No deja de ser un regalo que tiene nombre, edad y recorrido al mirar a estos hermanos que hoy celebran sus 50 o sus 25 años de sacerdocio. Siempre me conmueve esta efemérides que nos obliga serenamente a mirar hacia atrás no para que nos dé un ataque de nostalgia por los muchos años pasados, sino para comprender de dónde partimos, por dónde anduvimos, y ahora cómo y dónde estamos. Sería señal de que hemos ido viviendo y celebrando el paso de los años con paz, con mesura, con todo lo que conlleva la humana condición que ha sido abrazada por la gracia de Dios y por su Iglesia acompañada.
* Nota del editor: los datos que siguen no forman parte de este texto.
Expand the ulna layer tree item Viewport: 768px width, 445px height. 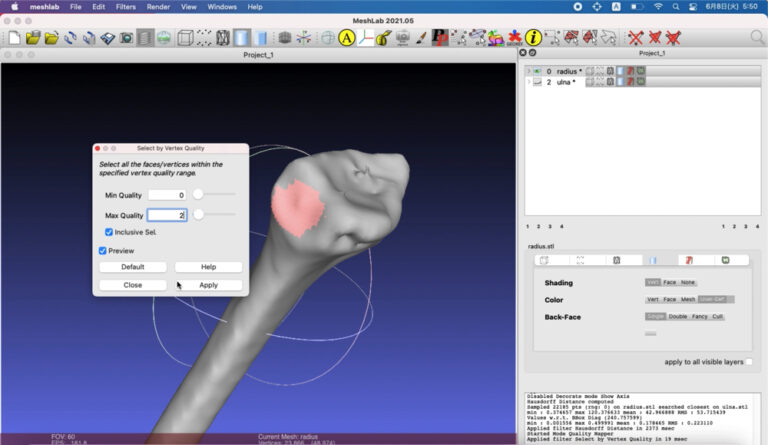[529, 82]
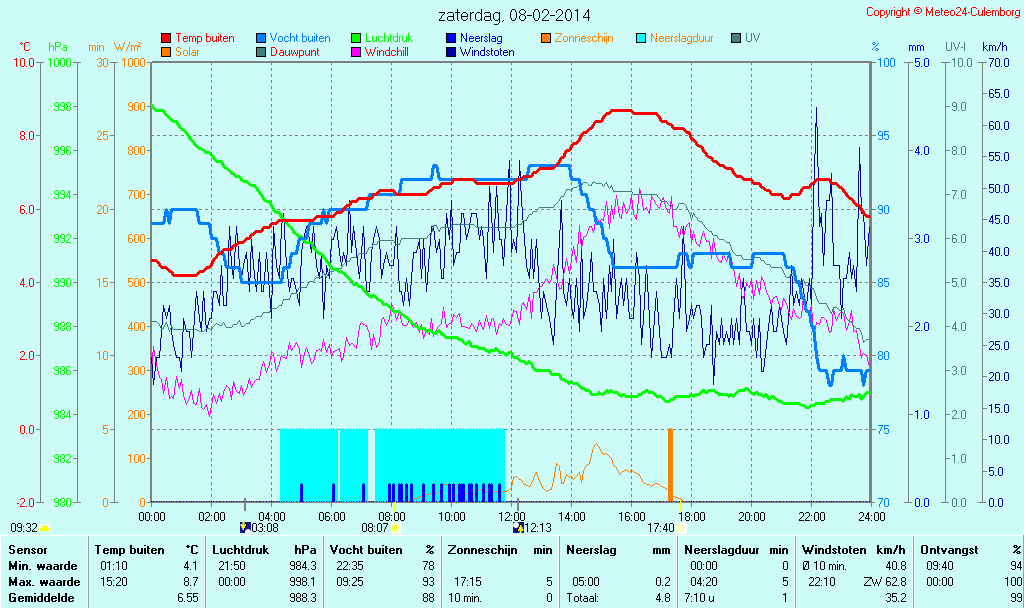Screen dimensions: 1026x608
Task: Click the green Luchtdruk legend swatch
Action: click(x=356, y=38)
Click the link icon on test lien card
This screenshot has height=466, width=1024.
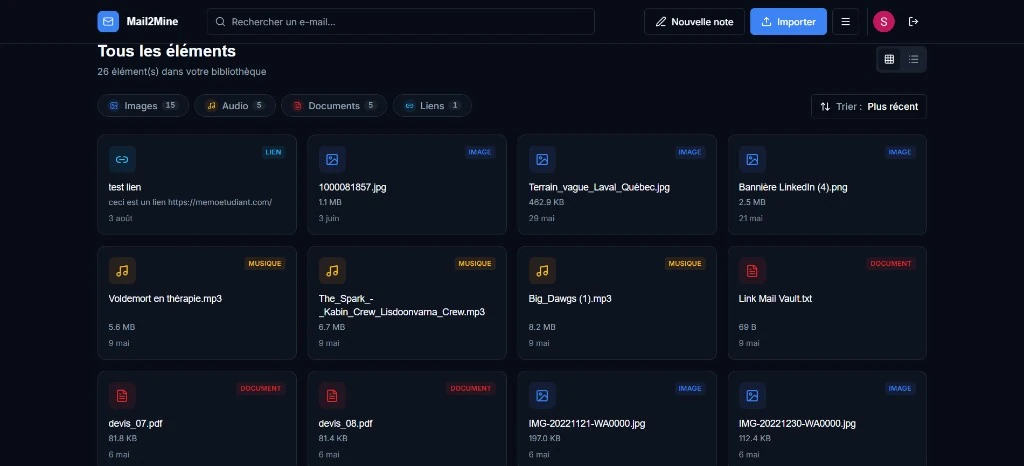point(122,159)
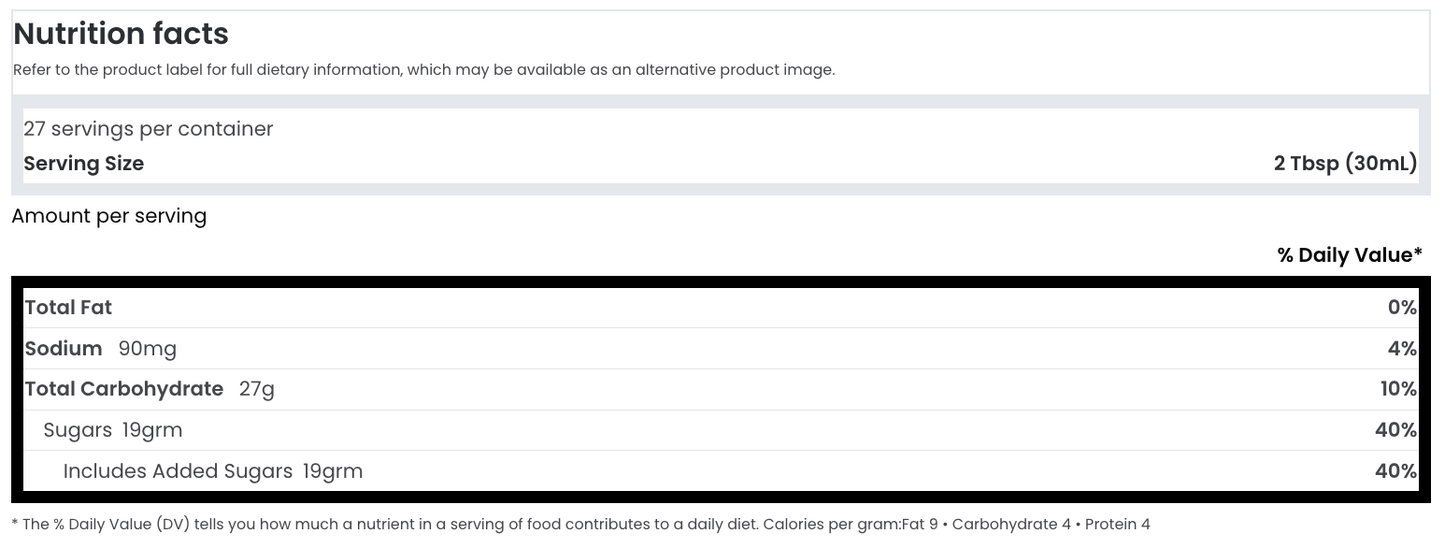Click the Total Fat 0% value
The height and width of the screenshot is (548, 1445).
[x=1402, y=308]
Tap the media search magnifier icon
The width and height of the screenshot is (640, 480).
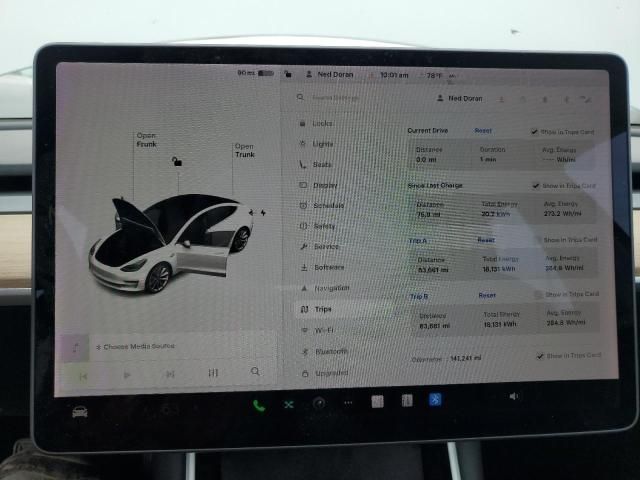(256, 372)
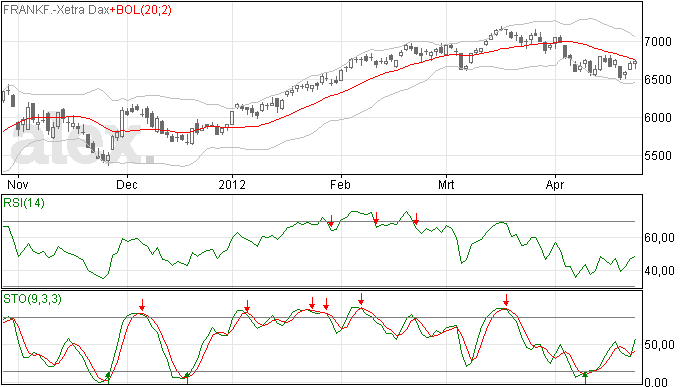The height and width of the screenshot is (387, 690).
Task: Select the 2012 label on time axis
Action: coord(232,184)
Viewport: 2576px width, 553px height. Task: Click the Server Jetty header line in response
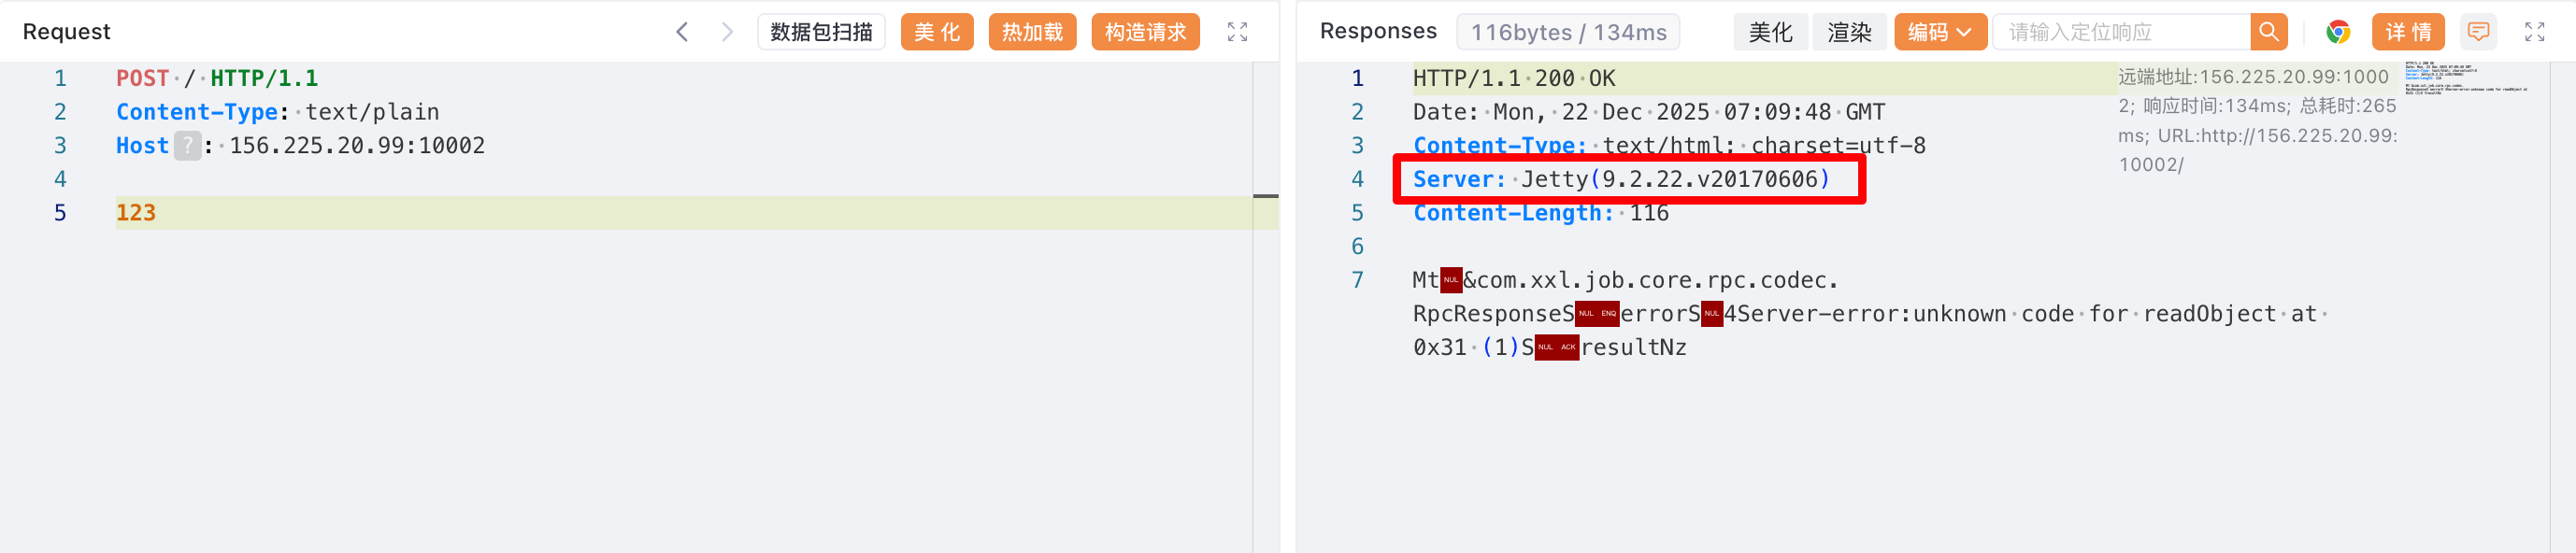[1621, 180]
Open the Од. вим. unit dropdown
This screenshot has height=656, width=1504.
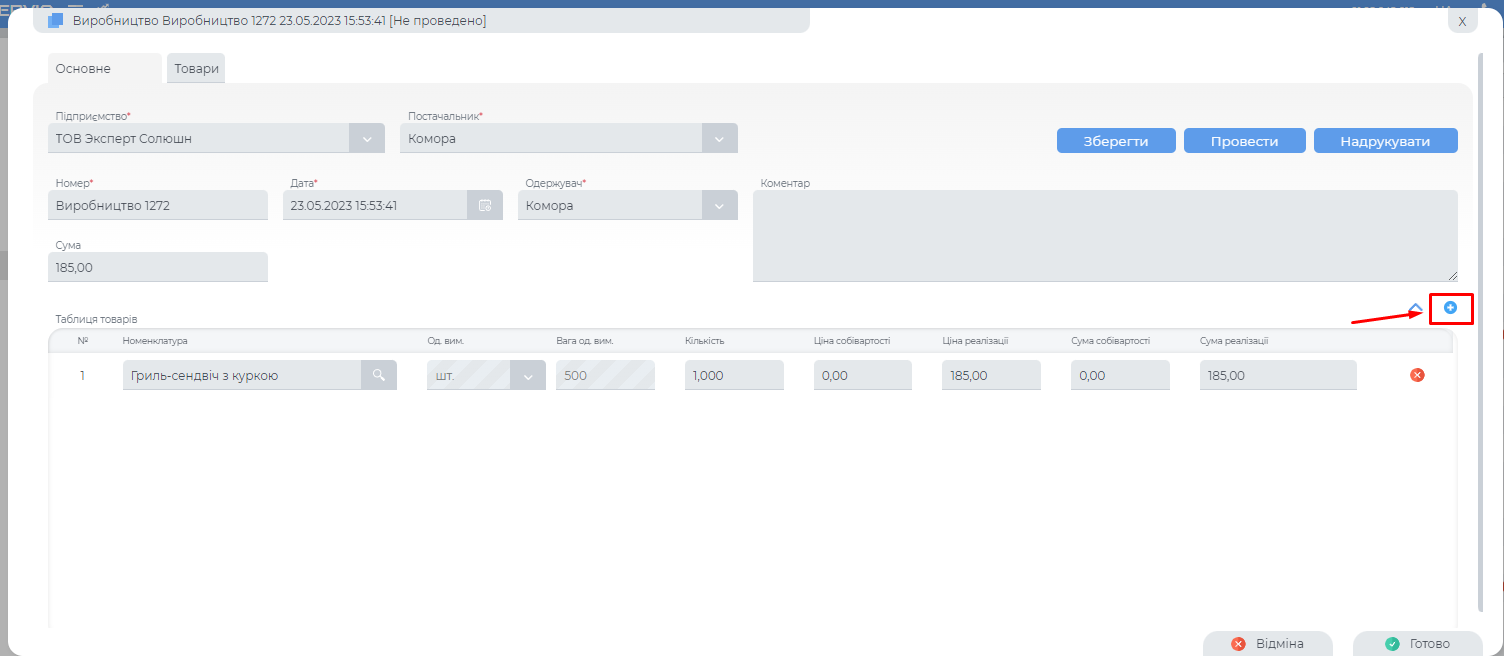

Si nos remontamos a esos años que abrieron vuestra andadura sacerdotal tomando carrerilla, ¡cuántas cosas han sucedido, cuántas se han gozado sin duda, cuántas se han llorado quizás! Los sueños más cumplidos sin que acaso hayan faltado algunas pesadillas. Compañeros que con vosotros se acercaron al altar y que por mil circunstancias luego lo dejaron. Otros que fallecieron mientras hacían este mismo camino nuestro. Otros que se cansaron y se rindieron de tantas formas. Otros, vosotros queridos hermanos, que en medio de la andadura variopinta, estáis aquí dando gracias y celebrando.
Quedan atrás, muy atrás tantas cosas, tantos nombres, tantos momentos bajo la sombra de las nubes o bajo los soles luminosos. Situaciones en las que os supisteis fuertes y acompañados, y otras en las que la confusión, el desgaste o la soledad os dejaron tocados. Pero como escuchasteis el día de vuestra ordenación, Dios es fiel, sí ese Dios que os ha llamado. No ha retirado su llamada que sigue siendo la misma, aunque por el implacable paso del tiempo vosotros hayáis cambiado.
Nos unimos a vuestro gozo con la más alegre leticia, con respeto también hacemos nuestros vuestros perdones ofrecidos y recibidos, y sobre todo con vosotros queremos dar gracias por lo mucho y por lo más, y pedir gracia para que se siga celebrando esta historia inacabada, que el Señor, Buen Pastor, sigue escribiendo cada día en la hora de su entraña con la tinta de vuestra libertad fiel y entregada.
Tenemos presentes a vuestros seres queridos, a padres, hermanos, amigos, profesores y formadores, sacerdotes y cuantos fueron decisivos en vuestro camino. También tanta gente a la que en nombre de Dios y de la Iglesia habéis servido: cuántos niños, jóvenes, adultos, ancianos han escuchado vuestros consejos, los habéis sostenido en sus zozobras, habéis enjugado sus lágrimas, habéis compartido también sus alegrías, habéis bendecido y les habéis repartido de tantos modos la gracia. No pocas de sus búsquedas, de sus preguntas habrán encontrado en vuestra paternidad espiritual una luz, un aliento y una compañía fraterna. Que hoy sea todo ello un homenaje al Señor y a vosotros, por vuestro sí, por el itinerario de vuestro rastro que se hace canto de gratitud en un rostro confiado.
Pedimos que la Santina os bendiga siempre y a nosotros a través de vuestras manos que también el Señor lo haga en este día. Ad multos annos, hermanos.